How to complete this task - Exactly reproduce all the records, keeping pictures out of the copy.

- Opening Delimiter -

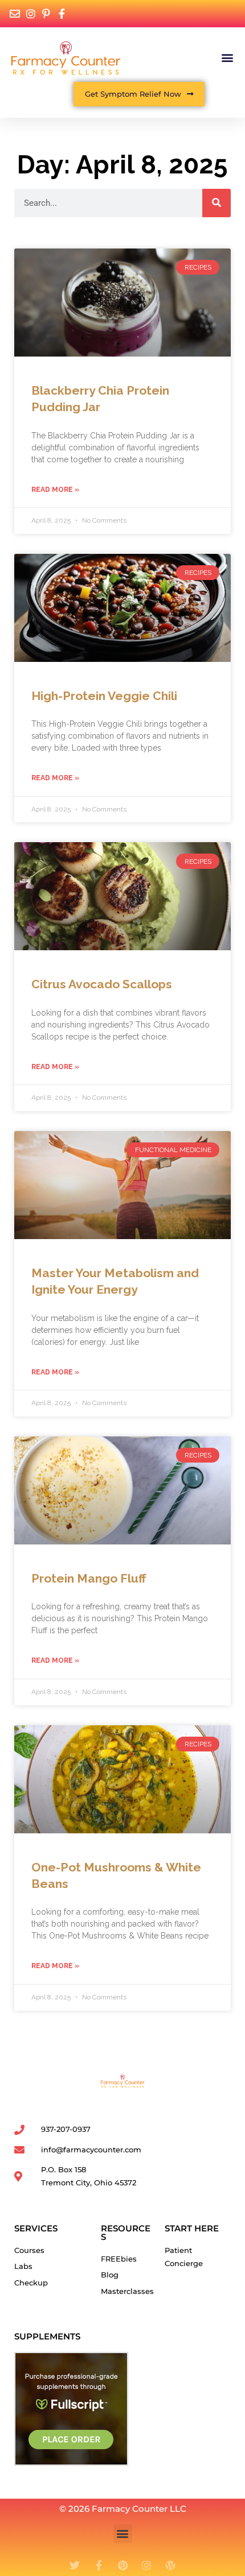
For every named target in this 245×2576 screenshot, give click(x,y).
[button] (227, 57)
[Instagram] (146, 2565)
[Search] (216, 203)
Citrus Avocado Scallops (101, 984)
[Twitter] (75, 2565)
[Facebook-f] (98, 2565)
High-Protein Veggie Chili (104, 696)
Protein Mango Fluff (88, 1578)
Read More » (55, 490)
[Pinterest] (122, 2565)
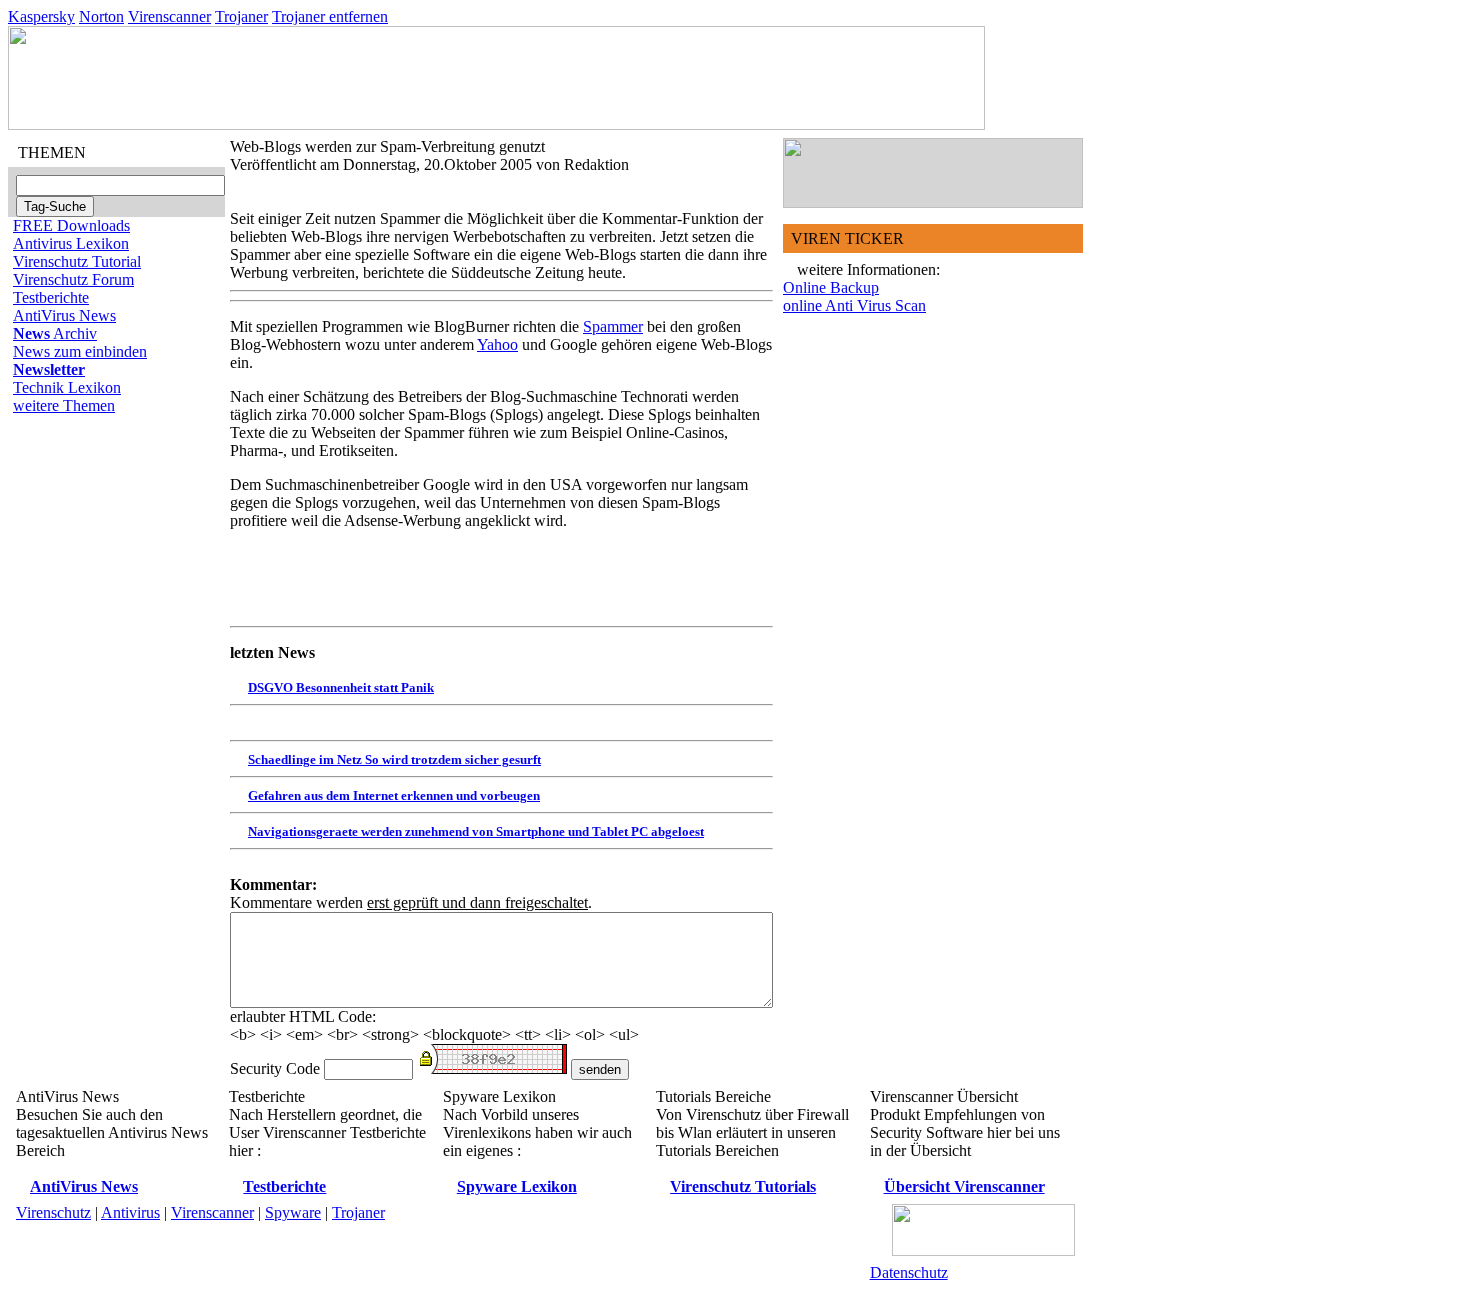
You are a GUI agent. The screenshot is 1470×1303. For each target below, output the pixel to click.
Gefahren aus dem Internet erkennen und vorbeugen (394, 795)
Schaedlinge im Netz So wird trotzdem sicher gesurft (394, 759)
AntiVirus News (64, 315)
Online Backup (831, 287)
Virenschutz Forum (73, 279)
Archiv (55, 333)
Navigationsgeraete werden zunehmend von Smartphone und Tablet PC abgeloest (476, 831)
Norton (101, 16)
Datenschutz (909, 1272)
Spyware (293, 1212)
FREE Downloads (71, 225)
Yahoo (497, 344)
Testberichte (51, 297)
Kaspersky (41, 16)
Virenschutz (53, 1212)
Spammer (613, 326)
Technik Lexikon (67, 387)
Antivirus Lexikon (71, 243)
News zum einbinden (80, 351)
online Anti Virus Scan (854, 305)
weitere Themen (64, 405)
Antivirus (130, 1212)
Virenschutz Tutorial (77, 261)
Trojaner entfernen (330, 16)
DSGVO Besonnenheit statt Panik (341, 687)
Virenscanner (169, 16)
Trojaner (241, 16)
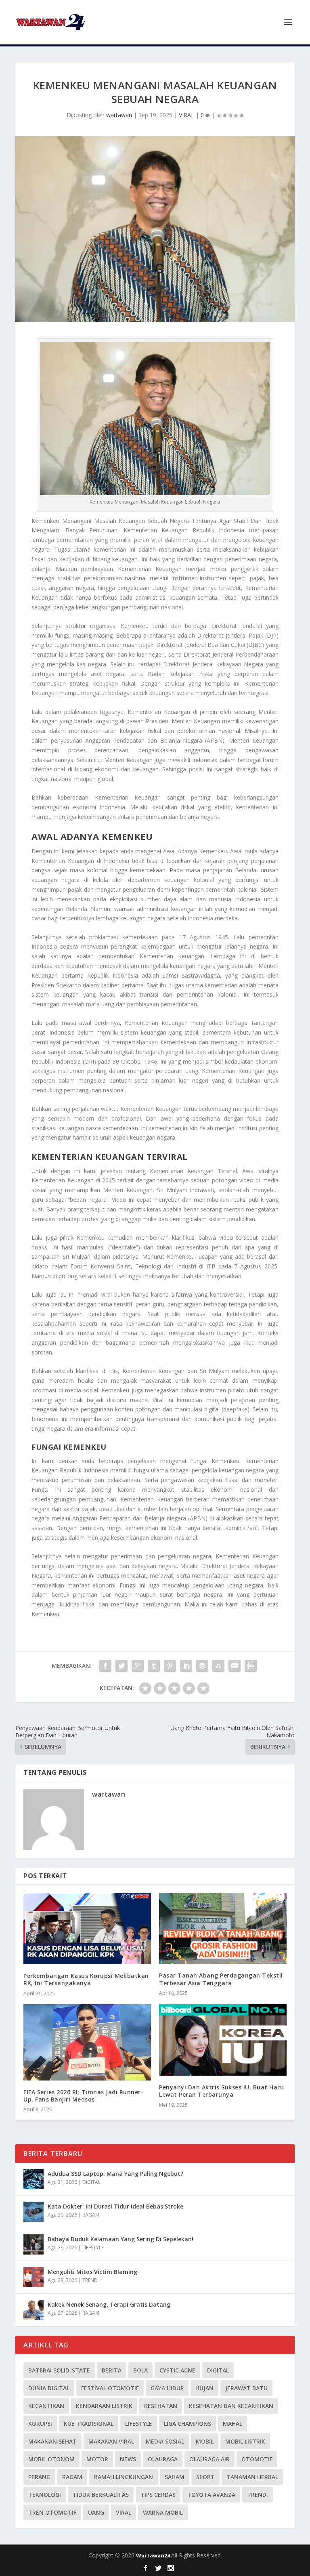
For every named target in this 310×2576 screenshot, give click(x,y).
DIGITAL (91, 2182)
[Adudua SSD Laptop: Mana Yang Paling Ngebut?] (33, 2179)
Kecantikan (46, 2406)
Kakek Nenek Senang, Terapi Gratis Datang (109, 2304)
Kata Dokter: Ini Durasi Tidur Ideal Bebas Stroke (115, 2206)
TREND (90, 2280)
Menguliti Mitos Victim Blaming (92, 2272)
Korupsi (40, 2423)
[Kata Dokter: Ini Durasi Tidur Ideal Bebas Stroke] (33, 2212)
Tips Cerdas (158, 2494)
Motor (97, 2459)
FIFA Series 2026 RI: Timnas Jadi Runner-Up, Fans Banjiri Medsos (83, 2095)
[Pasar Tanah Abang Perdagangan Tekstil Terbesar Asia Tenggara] (223, 1928)
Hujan (204, 2388)
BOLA (140, 2370)
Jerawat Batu (246, 2388)
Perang (39, 2477)
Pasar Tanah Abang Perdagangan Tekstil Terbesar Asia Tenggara (221, 1978)
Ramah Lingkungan (123, 2477)
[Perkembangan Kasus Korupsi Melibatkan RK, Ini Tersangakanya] (87, 1929)
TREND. (257, 2494)
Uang (96, 2512)
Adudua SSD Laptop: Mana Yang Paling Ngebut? (115, 2173)
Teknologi (44, 2494)
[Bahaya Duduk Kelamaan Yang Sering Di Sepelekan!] (33, 2244)
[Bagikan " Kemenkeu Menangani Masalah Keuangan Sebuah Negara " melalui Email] (234, 1666)
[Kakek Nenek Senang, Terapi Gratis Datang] (33, 2310)
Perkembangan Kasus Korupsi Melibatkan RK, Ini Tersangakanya (86, 1979)
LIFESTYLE (93, 2247)
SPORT (205, 2477)
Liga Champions (187, 2423)
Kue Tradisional (88, 2423)
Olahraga (163, 2459)
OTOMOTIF (256, 2459)
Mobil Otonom (51, 2459)
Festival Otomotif (110, 2388)
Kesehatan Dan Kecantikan (231, 2406)
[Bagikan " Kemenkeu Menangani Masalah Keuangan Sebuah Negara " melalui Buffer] (202, 1666)
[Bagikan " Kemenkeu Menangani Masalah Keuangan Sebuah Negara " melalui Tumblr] (154, 1666)
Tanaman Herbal (252, 2477)
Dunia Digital (48, 2388)
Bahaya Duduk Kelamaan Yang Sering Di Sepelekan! (120, 2239)
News (128, 2459)
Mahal (232, 2423)
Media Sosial (165, 2441)
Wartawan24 (153, 2555)
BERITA (111, 2370)
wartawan (119, 115)
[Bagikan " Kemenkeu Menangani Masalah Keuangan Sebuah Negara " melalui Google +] (138, 1666)
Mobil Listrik (245, 2441)
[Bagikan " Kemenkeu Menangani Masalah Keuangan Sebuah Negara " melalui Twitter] (121, 1666)
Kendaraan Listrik (104, 2406)
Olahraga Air (209, 2459)
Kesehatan (160, 2406)
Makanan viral (111, 2441)
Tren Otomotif (52, 2512)
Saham (174, 2477)
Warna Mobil (163, 2512)
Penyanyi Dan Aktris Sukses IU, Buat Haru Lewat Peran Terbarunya (221, 2090)
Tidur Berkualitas (101, 2494)
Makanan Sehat (52, 2441)
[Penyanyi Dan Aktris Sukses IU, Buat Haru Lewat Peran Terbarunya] (223, 2040)
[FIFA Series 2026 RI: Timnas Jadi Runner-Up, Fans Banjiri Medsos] (87, 2042)
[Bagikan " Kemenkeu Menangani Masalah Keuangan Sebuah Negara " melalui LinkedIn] (186, 1666)
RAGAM (90, 2214)
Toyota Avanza (211, 2494)
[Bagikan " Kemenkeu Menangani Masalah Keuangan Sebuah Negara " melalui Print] (251, 1666)
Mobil (205, 2441)
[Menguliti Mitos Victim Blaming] (33, 2277)
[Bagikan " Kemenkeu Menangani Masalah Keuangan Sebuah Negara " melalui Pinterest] (170, 1666)
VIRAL (186, 115)
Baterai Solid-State (59, 2370)
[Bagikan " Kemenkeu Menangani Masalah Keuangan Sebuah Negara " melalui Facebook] (105, 1666)
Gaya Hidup (167, 2388)
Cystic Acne (177, 2370)
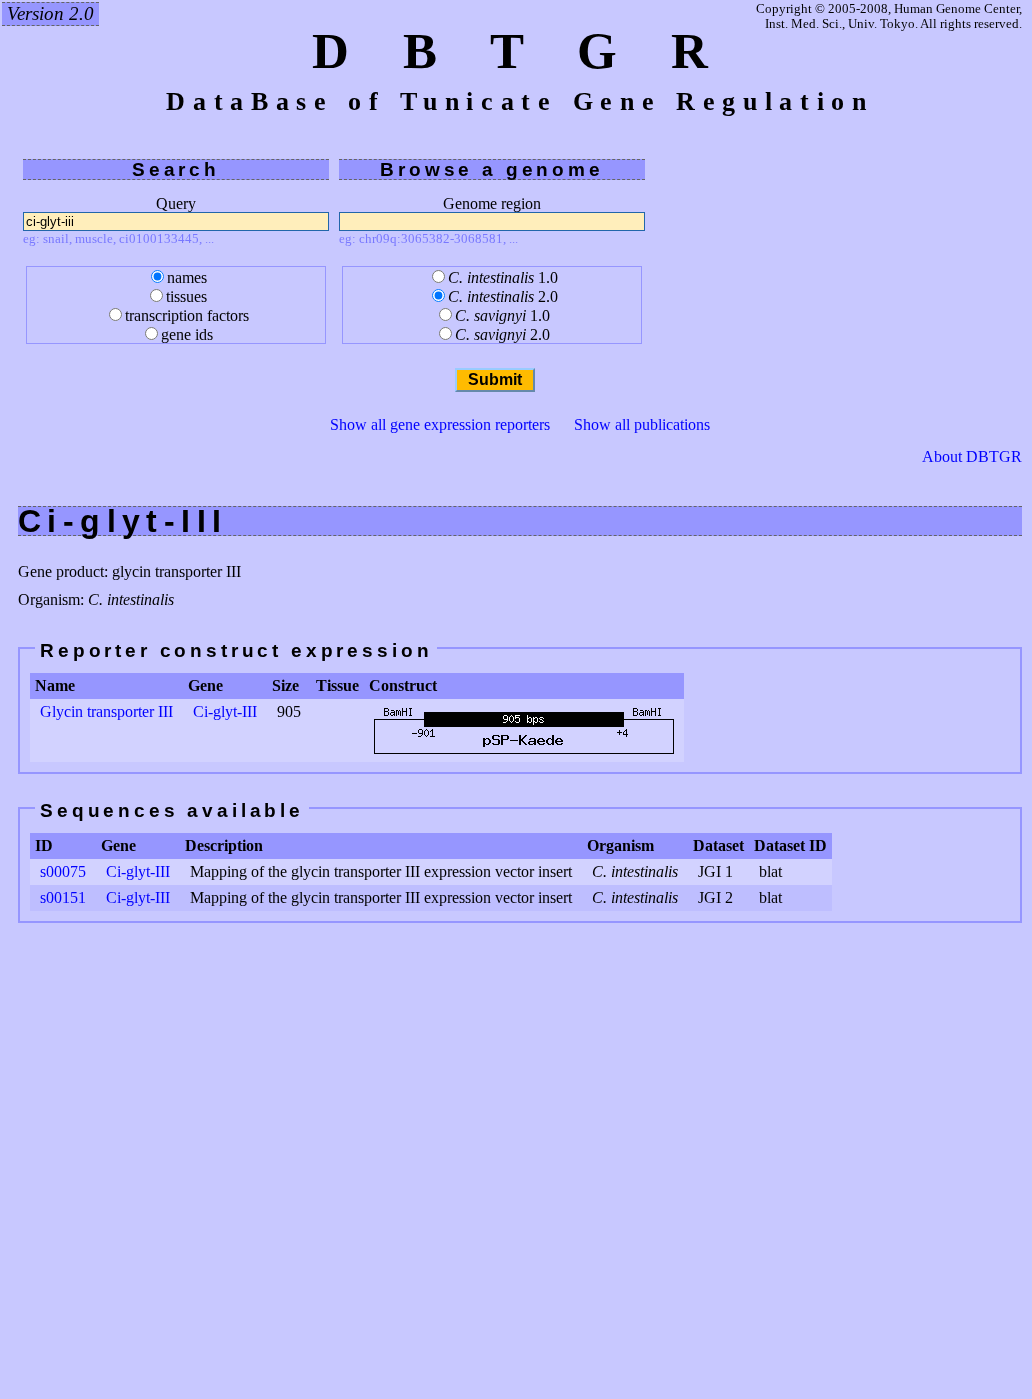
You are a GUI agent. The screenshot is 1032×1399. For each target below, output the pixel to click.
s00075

- Closing Delimiter -

Written reply -
For every named target in this 245×2576 screenshot, give click(x,y).
[button] (227, 57)
[Instagram] (146, 2565)
[Search] (216, 203)
Citrus Avocado Scallops (101, 984)
[Twitter] (75, 2565)
[Facebook-f] (98, 2565)
High-Protein Veggie Chili (104, 696)
Protein Mango Fluff (88, 1578)
Read More » (55, 490)
[Pinterest] (122, 2565)
You are a GUI agent. The screenshot is 1470×1303. For each target below, output the pixel to click.
Gefahren aus dem Internet erkennen und vorbeugen (394, 795)
Schaedlinge im Netz So wird trotzdem sicher gesurft (394, 759)
AntiVirus News (64, 315)
Online Backup (831, 287)
Virenschutz Forum (73, 279)
Archiv (55, 333)
Navigationsgeraete werden zunehmend von Smartphone und Tablet PC abgeloest (476, 831)
Norton (101, 16)
Datenschutz (909, 1272)
Spyware (293, 1212)
FREE Downloads (71, 225)
Yahoo (497, 344)
Testberichte (51, 297)
Kaspersky (41, 16)
Virenschutz (53, 1212)
Spammer (613, 326)
Technik Lexikon (67, 387)
Antivirus Lexikon (71, 243)
News zum einbinden (80, 351)
online Anti Virus Scan (854, 305)
weitere Themen (64, 405)
Antivirus (130, 1212)
Virenschutz Tutorial (77, 261)
Trojaner entfernen (330, 16)
DSGVO Besonnenheit statt Panik (341, 687)
Virenscanner (169, 16)
Trojaner (241, 16)
For every named target in this 310×2576 screenshot, give click(x,y).
DIGITAL (91, 2182)
[Adudua SSD Laptop: Mana Yang Paling Ngebut?] (33, 2179)
Kecantikan (46, 2406)
Kakek Nenek Senang, Terapi Gratis Datang (109, 2304)
Kata Dokter: Ini Durasi Tidur Ideal Bebas Stroke (115, 2206)
TREND (90, 2280)
Menguliti Mitos Victim Blaming (92, 2272)
Korupsi (40, 2423)
[Kata Dokter: Ini Durasi Tidur Ideal Bebas Stroke] (33, 2212)
Tips Cerdas (158, 2494)
Motor (97, 2459)
FIFA Series 2026 RI: Timnas Jadi Runner-Up, Fans Banjiri Medsos (83, 2095)
[Pasar Tanah Abang Perdagangan Tekstil Terbesar Asia Tenggara] (223, 1928)
Hujan (204, 2388)
BOLA (140, 2370)
Jerawat Batu (246, 2388)
Perang (39, 2477)
Pasar Tanah Abang Perdagangan Tekstil Terbesar Asia Tenggara (221, 1978)
Ramah Lingkungan (123, 2477)
[Perkembangan Kasus Korupsi Melibatkan RK, Ini Tersangakanya] (87, 1929)
TREND. (257, 2494)
Uang (96, 2512)
Adudua SSD Laptop: Mana Yang Paling Ngebut? (115, 2173)
Teknologi (44, 2494)
[Bahaya Duduk Kelamaan Yang Sering Di Sepelekan!] (33, 2244)
[Bagikan " Kemenkeu Menangani Masalah Keuangan Sebuah Negara " melalui Email] (234, 1666)
[Kakek Nenek Senang, Terapi Gratis Datang] (33, 2310)
Perkembangan Kasus Korupsi Melibatkan RK, Ini Tersangakanya (86, 1979)
LIFESTYLE (93, 2247)
SPORT (205, 2477)
Liga Champions (187, 2423)
Kue Tradisional (88, 2423)
Olahraga (163, 2459)
OTOMOTIF (256, 2459)
Mobil Otonom (51, 2459)
Festival Otomotif (110, 2388)
Kesehatan Dan Kecantikan (231, 2406)
[Bagikan " Kemenkeu Menangani Masalah Keuangan Sebuah Negara " melalui Buffer] (202, 1666)
[Bagikan " Kemenkeu Menangani Masalah Keuangan Sebuah Negara " melalui Tumblr] (154, 1666)
Tanaman Herbal (252, 2477)
Dunia Digital (48, 2388)
Bahaya Duduk Kelamaan Yang Sering Di Sepelekan! (120, 2239)
News (128, 2459)
Mahal (232, 2423)
Media Sosial (165, 2441)
Wartawan24 (153, 2555)
BERITA (111, 2370)
wartawan (119, 115)
[Bagikan " Kemenkeu Menangani Masalah Keuangan Sebuah Negara " melalui Google +] (138, 1666)
Mobil Listrik (245, 2441)
[Bagikan " Kemenkeu Menangani Masalah Keuangan Sebuah Negara " melalui Twitter] (121, 1666)
Kendaraan Listrik (104, 2406)
Olahraga Air (209, 2459)
Kesehatan (160, 2406)
Makanan viral (111, 2441)
Tren Otomotif (52, 2512)
Saham (174, 2477)
Warna Mobil (163, 2512)
Penyanyi Dan Aktris Sukses IU, Buat Haru Lewat Peran Terbarunya (221, 2090)
Tidur Berkualitas (101, 2494)
Makanan Sehat (52, 2441)
[Penyanyi Dan Aktris Sukses IU, Buat Haru Lewat Peran Terbarunya] (223, 2040)
[FIFA Series 2026 RI: Timnas Jadi Runner-Up, Fans Banjiri Medsos] (87, 2042)
[Bagikan " Kemenkeu Menangani Masalah Keuangan Sebuah Negara " melalui LinkedIn] (186, 1666)
RAGAM (90, 2214)
Toyota Avanza (211, 2494)
[Bagikan " Kemenkeu Menangani Masalah Keuangan Sebuah Negara " melalui Print] (251, 1666)
Mobil (205, 2441)
[Menguliti Mitos Victim Blaming] (33, 2277)
[Bagikan " Kemenkeu Menangani Masalah Keuangan Sebuah Negara " melalui Pinterest] (170, 1666)
VIRAL (186, 115)
Baterai Solid-State (59, 2370)
[Bagikan " Kemenkeu Menangani Masalah Keuangan Sebuah Negara " melalui Facebook] (105, 1666)
Gaya Hidup (167, 2388)
Cystic Acne (177, 2370)
You are a GUI agent. The screenshot is 1032×1399. For each target below, output the pixel to click.
s00075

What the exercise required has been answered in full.